Swap "click action" for "tap action" everywhere it occurs in the listing below, and reproduce the listing otherwise unchanged. Omit the pictures from your answer.

* start RECORDS FOR THIS EXERCISE *

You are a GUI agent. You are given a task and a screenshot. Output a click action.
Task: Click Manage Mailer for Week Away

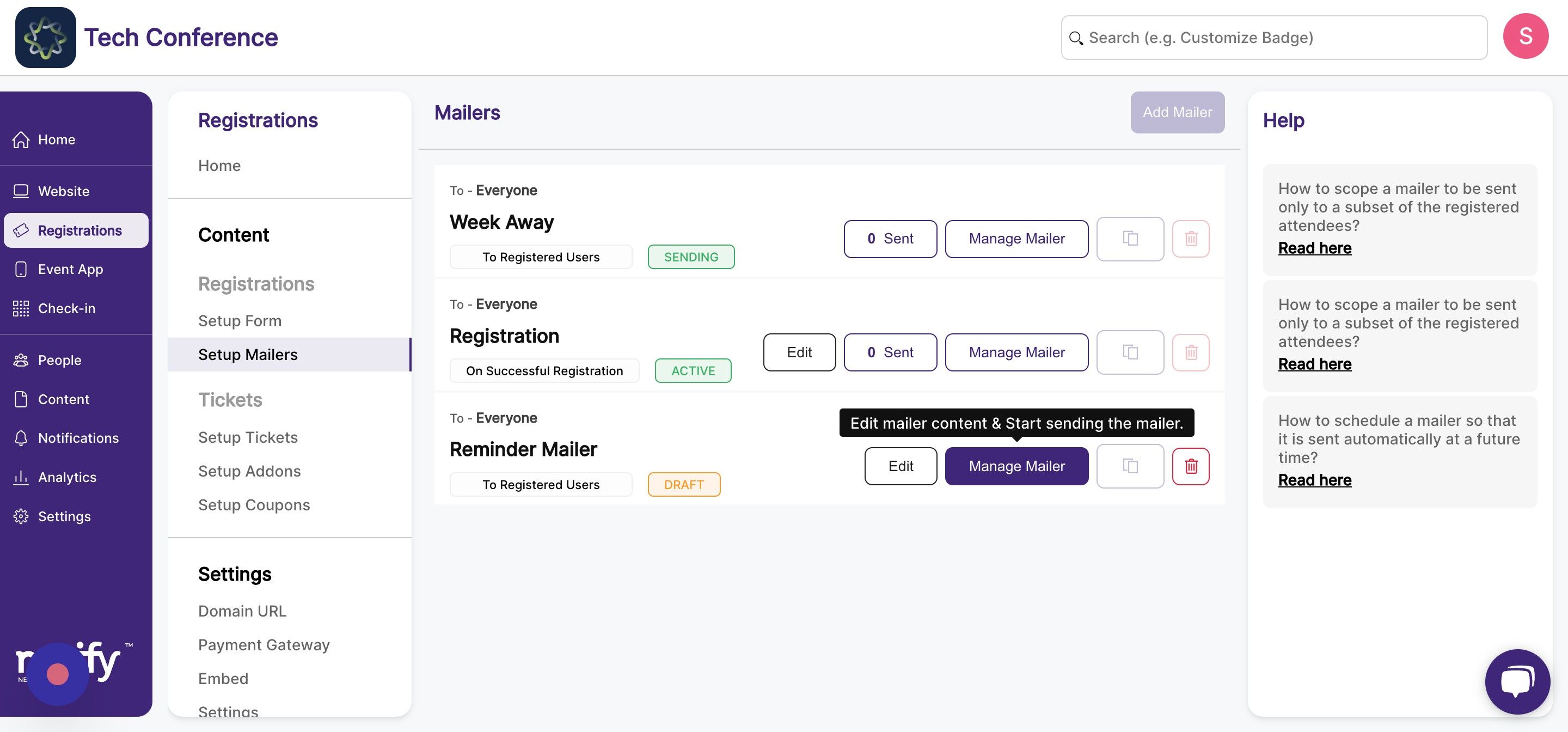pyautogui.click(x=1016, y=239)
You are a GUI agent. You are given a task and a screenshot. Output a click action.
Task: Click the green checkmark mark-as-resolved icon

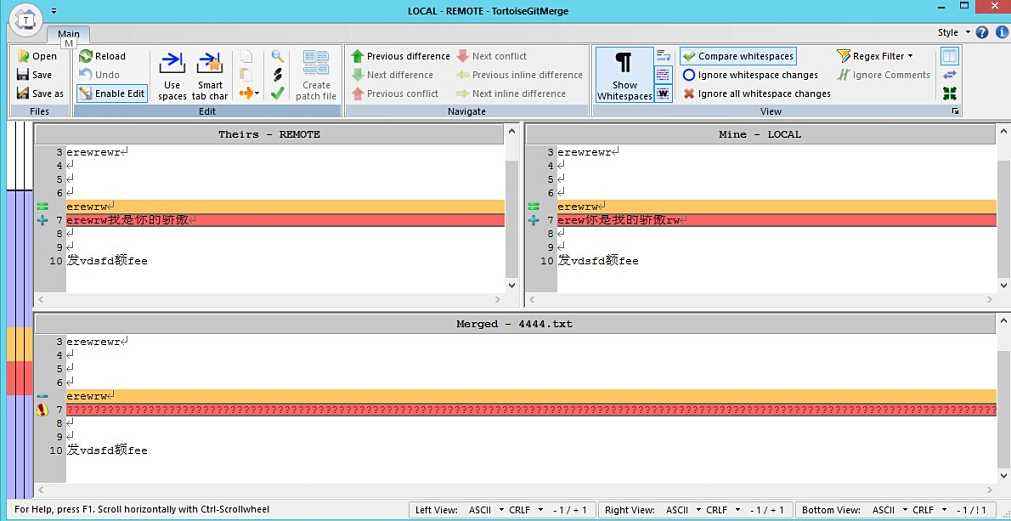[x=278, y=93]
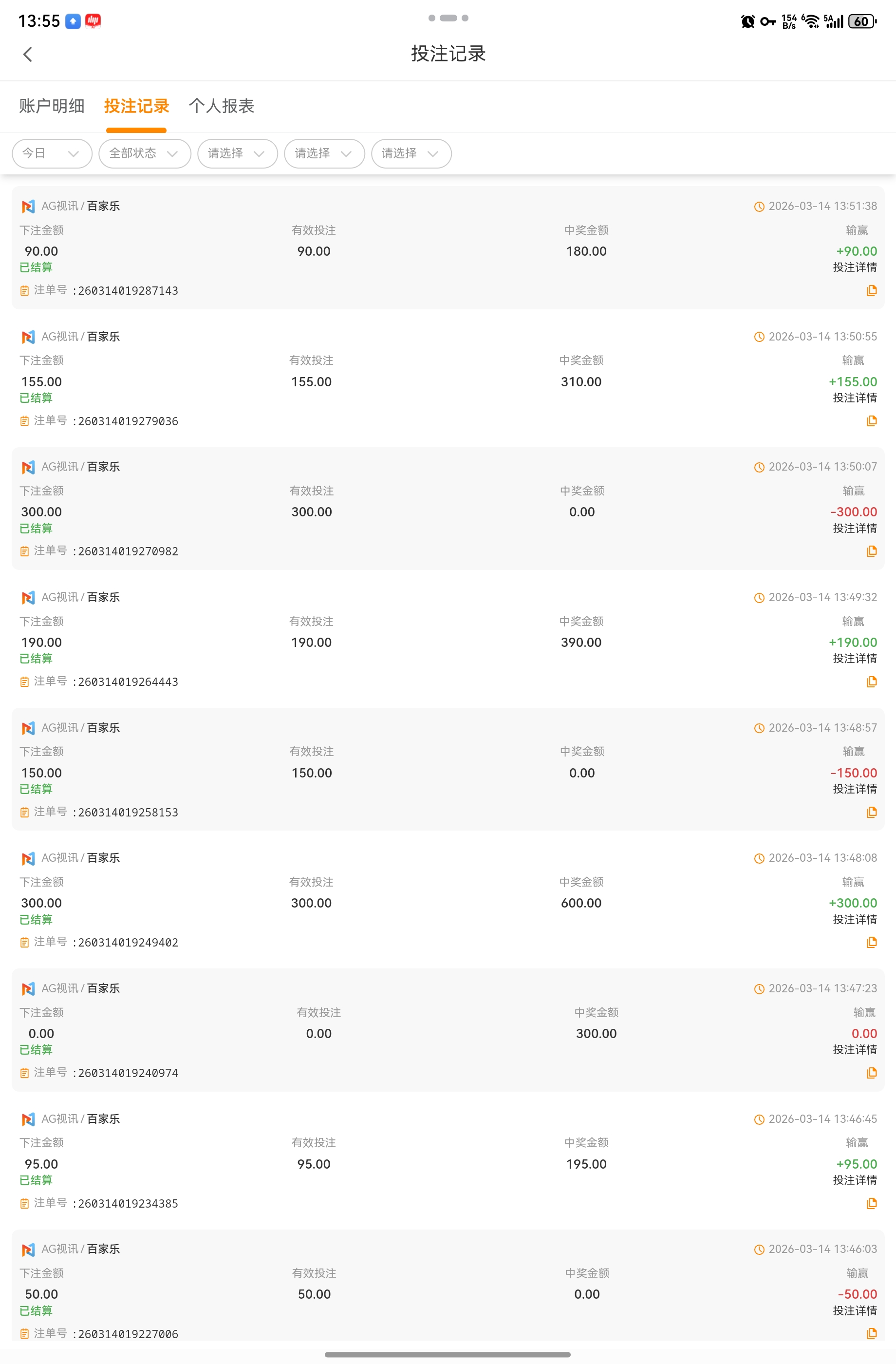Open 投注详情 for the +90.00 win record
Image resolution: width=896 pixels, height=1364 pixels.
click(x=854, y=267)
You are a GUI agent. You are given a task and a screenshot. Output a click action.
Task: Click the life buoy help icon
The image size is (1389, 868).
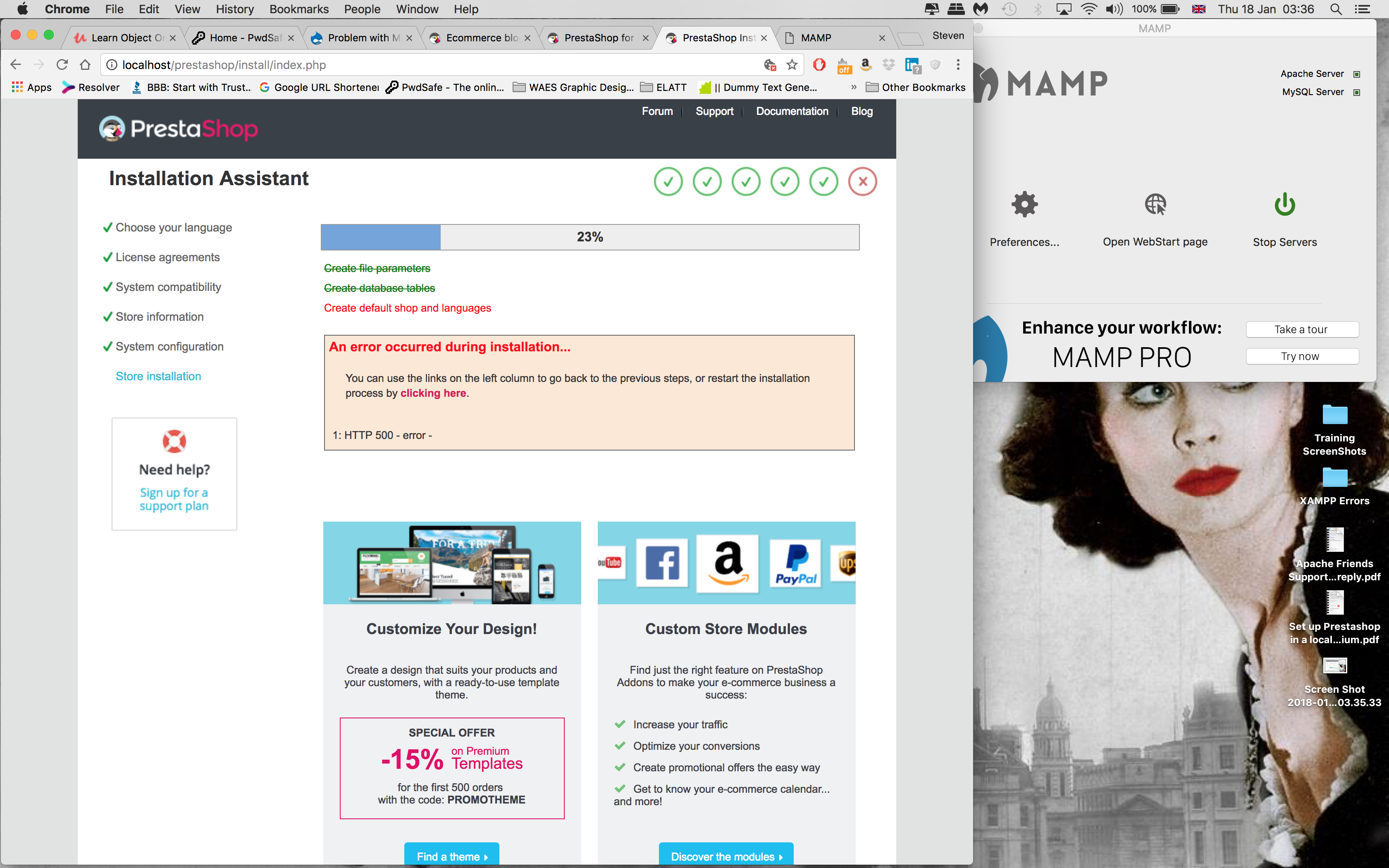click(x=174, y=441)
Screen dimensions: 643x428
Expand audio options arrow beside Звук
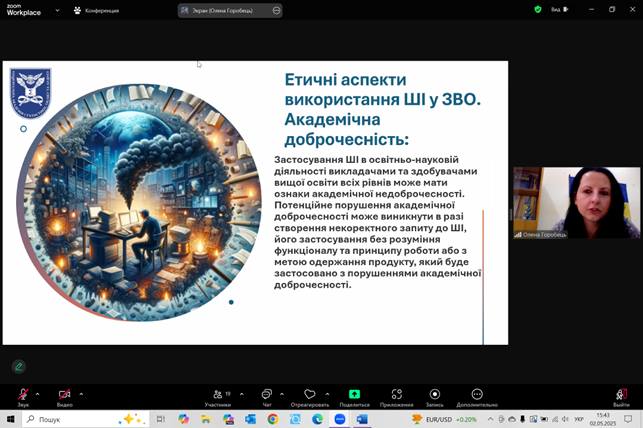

* end RECORDS FOR THIS EXERCISE *

### WRITTEN ANSWER
You are a GUI agent. You are given a task and a screenshot. Output a tap action.
Task: Click Manage Mailer for Week Away

pyautogui.click(x=1016, y=239)
You are a GUI agent. You are given a task and a screenshot. Output a tap action.
Task: Click the green checkmark mark-as-resolved icon

[x=278, y=93]
Open 投注详情 for the +90.00 win record
Image resolution: width=896 pixels, height=1364 pixels.
click(x=854, y=267)
You are a GUI agent. You are given a task and a screenshot. Output a tap action.
Task: Click the life buoy help icon
The image size is (1389, 868).
click(x=174, y=441)
Screen dimensions: 643x428
Expand audio options arrow beside Звук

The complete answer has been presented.